The solution is to read the file using the correct encoding. The default encoding used by the File methods or StreamReader is UTF8. You can pass a different encoding using the appropriate constructor, eg StreamReader(Stream, Encoding, Boolean). To use the system locale's codepage, you need to use Encoding.Default :

var sr = new StreamReader(filePath,Encoding.Default);    

You can use the StreamReader(Stream, Encoding, Boolean) constructor to autodetect Unicode encodings from the BOM and fallback to a different encoding.

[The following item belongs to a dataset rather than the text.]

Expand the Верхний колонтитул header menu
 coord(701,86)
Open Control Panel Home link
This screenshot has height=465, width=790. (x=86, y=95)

Assuming the files are either some type of Unicode or match your system locale, you can use:

var sr = new StreamReader(filePath,Encoding.Default, true);

From StreamReader's source shows that the DetectEncoding method will check the first bytes of a file to determine the encoding. If one is found, it is used instead of the supplied encoding. The operation doesn't cause extra IO because the method checks the class's internal buffer

Panagiotis Kanavos
  • 120,703
  • 13
  • 188
  • 236
  • I didn't know you could both try to read the BOM and specify an Encoding. Anyway this works for me, thanks a lot. – Hal Feb 10 '17 at 09:50
  • @Hal the StreamReader does what you'd do by hand - reads the first for bytes and checks them against known BOMS. If one matches, it is used. If none match, it falls back the Encoding you supplied – Panagiotis Kanavos Feb 10 '17 at 09:51
  • Which is exactly what I was looking for. – Hal Feb 10 '17 at 09:54
0

EDIT

I just realized you can't actually load the raw file into a .NET string and still be able to have full information about the original file.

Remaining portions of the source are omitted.